(Reuters) – Global miner BHP Group is considering getting out of oil and gas in a multibillion-dollar exit as it looks to speed up its retreat from fossil fuels, Bloomberg News reported on Tuesday, citing people familiar with the matter.
The world’s biggest miner is reviewing its petroleum business and considering options including a trade sale, the report said, adding that the deliberations were still at an early stage and no final decision has been made.
“BHP does not comment on rumor or speculation,” company spokesperson Judy Dane said.
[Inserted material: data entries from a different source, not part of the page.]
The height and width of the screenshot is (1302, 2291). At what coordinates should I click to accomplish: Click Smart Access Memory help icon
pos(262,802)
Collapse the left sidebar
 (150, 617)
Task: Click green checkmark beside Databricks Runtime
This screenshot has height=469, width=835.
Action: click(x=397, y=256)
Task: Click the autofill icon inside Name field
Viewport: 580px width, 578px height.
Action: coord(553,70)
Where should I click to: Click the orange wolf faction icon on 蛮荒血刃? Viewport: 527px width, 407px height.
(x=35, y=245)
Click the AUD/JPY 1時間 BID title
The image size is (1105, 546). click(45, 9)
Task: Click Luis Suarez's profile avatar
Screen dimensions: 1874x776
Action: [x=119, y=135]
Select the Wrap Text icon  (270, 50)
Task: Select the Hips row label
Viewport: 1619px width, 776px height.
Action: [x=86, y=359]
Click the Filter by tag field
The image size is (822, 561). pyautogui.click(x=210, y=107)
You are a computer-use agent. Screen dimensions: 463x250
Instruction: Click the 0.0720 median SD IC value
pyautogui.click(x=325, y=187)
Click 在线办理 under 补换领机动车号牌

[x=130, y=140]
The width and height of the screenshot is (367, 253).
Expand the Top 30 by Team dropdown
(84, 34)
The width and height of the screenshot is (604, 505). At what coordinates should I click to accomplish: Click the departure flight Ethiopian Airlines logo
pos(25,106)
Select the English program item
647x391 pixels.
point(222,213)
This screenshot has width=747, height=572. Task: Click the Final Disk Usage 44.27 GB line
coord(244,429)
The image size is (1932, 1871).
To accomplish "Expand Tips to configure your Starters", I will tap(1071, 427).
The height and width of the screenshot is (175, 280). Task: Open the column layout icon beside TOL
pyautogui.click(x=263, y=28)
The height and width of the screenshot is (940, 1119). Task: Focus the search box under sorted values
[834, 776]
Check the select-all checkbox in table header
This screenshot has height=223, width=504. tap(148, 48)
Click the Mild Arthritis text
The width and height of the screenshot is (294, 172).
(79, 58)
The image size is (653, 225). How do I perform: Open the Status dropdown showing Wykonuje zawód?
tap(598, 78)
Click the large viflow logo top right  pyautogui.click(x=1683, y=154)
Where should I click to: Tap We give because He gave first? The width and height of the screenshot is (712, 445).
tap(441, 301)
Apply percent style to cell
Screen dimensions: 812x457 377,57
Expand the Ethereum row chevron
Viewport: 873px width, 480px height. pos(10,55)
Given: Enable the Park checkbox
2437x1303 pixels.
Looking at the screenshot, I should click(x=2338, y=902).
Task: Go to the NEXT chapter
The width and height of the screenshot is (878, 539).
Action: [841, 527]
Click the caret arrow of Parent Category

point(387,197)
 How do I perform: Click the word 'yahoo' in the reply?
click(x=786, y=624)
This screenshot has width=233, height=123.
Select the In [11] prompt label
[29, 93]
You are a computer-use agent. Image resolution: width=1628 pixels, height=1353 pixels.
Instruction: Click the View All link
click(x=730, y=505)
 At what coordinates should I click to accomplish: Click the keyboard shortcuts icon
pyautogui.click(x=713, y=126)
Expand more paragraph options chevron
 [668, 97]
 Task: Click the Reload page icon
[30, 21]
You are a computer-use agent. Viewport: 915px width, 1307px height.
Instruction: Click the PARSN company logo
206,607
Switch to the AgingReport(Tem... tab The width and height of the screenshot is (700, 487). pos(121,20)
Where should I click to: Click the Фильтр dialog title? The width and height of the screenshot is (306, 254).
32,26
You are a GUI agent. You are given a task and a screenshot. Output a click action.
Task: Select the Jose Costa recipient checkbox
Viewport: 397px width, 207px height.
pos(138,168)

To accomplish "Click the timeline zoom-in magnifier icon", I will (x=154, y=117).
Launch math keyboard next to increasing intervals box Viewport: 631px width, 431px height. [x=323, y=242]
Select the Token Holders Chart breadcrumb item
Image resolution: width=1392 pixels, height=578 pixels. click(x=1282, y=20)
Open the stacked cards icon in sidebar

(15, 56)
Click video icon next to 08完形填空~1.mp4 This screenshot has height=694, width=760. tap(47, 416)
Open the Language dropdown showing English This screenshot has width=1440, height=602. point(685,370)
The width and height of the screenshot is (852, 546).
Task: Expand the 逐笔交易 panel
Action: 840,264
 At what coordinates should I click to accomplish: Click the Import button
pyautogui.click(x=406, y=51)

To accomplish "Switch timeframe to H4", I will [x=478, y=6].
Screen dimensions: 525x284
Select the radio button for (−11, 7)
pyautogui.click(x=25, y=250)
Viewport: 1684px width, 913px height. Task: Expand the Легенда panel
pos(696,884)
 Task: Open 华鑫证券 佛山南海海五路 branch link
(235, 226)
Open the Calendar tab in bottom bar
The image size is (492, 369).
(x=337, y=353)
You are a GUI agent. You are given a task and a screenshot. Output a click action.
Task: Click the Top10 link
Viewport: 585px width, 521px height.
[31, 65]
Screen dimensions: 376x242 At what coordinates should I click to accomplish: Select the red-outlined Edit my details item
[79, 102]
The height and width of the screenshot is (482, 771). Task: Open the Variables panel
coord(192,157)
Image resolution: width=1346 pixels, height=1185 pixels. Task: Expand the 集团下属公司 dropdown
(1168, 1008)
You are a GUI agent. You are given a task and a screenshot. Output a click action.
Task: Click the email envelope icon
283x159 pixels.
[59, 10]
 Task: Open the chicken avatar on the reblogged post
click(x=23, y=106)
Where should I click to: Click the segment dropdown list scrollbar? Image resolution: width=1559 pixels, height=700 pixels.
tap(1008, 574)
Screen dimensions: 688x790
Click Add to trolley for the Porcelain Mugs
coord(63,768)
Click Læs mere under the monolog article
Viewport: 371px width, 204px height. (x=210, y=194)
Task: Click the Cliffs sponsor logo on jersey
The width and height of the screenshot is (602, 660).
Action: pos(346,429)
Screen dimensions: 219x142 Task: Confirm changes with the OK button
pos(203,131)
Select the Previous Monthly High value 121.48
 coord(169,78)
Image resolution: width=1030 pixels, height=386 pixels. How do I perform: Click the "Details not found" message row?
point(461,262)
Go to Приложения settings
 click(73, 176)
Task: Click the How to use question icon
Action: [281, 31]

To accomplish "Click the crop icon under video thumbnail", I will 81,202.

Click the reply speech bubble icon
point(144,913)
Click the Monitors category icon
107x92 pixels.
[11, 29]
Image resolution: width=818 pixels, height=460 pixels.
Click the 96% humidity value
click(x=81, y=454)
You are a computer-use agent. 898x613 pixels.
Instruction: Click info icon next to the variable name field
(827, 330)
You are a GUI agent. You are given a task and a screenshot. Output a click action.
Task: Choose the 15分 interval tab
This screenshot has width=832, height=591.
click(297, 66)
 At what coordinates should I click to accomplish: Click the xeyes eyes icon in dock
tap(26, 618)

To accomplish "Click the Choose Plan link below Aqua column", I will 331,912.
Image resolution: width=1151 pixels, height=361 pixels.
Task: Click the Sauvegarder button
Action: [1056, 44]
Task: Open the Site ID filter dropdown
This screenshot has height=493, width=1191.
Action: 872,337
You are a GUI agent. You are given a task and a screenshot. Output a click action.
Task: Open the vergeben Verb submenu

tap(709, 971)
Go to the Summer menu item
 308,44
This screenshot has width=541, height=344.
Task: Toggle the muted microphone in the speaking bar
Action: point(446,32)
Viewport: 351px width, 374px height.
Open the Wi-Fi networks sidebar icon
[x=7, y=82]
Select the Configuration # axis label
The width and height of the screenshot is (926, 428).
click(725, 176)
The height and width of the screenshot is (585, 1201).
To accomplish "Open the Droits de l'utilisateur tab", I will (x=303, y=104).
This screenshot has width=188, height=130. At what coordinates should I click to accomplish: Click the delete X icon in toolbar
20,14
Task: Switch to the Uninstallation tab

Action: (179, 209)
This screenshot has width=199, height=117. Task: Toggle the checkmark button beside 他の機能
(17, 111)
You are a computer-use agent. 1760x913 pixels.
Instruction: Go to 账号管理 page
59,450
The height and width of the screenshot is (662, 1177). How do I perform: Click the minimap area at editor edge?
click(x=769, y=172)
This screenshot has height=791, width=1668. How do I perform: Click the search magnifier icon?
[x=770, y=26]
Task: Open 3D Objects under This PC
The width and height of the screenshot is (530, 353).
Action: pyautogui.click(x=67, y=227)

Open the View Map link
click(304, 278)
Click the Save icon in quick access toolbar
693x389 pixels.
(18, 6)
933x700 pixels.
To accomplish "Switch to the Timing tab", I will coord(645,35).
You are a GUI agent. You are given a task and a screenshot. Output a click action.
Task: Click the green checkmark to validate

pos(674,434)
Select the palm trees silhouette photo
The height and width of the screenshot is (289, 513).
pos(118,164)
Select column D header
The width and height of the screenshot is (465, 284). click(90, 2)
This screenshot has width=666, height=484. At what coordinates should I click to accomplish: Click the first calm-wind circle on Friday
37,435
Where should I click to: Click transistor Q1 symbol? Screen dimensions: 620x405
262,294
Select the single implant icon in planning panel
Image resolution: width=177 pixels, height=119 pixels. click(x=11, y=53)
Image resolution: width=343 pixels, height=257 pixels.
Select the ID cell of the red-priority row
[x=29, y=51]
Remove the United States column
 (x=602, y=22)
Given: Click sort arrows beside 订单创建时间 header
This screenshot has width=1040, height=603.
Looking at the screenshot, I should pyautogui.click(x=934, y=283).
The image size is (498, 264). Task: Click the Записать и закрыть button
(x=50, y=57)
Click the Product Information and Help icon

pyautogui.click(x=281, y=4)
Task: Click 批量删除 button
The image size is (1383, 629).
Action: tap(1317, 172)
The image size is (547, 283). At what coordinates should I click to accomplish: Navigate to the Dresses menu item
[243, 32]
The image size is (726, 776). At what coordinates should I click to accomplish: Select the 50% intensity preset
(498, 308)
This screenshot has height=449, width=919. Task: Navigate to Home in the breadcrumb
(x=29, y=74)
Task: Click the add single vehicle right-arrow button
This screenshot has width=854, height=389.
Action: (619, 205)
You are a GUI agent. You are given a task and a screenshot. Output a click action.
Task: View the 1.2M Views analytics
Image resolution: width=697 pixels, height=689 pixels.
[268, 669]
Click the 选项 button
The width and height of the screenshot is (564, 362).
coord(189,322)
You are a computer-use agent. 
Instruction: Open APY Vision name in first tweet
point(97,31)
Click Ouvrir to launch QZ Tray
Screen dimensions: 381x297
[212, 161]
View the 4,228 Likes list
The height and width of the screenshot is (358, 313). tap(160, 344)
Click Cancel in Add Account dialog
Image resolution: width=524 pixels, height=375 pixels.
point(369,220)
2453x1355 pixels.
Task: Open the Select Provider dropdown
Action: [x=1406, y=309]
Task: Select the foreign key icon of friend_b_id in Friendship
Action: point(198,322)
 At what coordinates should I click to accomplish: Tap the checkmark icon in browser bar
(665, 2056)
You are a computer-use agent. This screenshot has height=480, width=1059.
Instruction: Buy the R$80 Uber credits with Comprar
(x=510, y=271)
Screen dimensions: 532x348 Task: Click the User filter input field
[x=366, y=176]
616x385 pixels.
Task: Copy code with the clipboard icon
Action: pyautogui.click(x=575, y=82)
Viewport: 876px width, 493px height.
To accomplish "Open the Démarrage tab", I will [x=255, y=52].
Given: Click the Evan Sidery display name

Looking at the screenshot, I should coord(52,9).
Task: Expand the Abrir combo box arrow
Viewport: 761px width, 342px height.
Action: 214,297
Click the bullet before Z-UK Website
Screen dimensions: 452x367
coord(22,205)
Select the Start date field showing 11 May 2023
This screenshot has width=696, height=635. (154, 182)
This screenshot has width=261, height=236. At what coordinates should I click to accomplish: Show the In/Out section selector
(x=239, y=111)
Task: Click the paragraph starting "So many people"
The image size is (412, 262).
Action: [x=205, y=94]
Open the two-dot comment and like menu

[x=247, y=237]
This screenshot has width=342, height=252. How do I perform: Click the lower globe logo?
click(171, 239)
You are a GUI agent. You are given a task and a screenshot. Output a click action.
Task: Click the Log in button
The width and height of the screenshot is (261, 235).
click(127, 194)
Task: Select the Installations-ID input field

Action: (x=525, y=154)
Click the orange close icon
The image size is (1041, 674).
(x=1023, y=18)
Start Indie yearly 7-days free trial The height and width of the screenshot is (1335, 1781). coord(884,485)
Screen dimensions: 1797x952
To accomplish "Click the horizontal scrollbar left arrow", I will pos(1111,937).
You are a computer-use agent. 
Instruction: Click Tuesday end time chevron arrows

Mining companies around the world are under growing shareholder pressure to reduce their carbon footprint and take stringent climate actions to cut emissions, as calls for a shift towards cleaner forms of energy accelerate.
Analysts at RBC said they valued BHP’s oil and gas portfolio focused on the U.S. Gulf of Mexico, eastern Canada and Australia at $14.3 billion.
“With rising ESG (environmental, social and governance) pressures facing the industry, but also as this business potentially enters into a re-investment phase, we can see why management might be contemplating an exit,” they said in a note.
Considering options for the oil and gas portfolio is part of BHP’s scenario planning, said two banking sources, who declined to be named as the talks are private.
BHP, the bulk of whose earnings come from its iron ore and copper units, sold its shale business to British oil major BP Plc for $10.4 billion in 2018.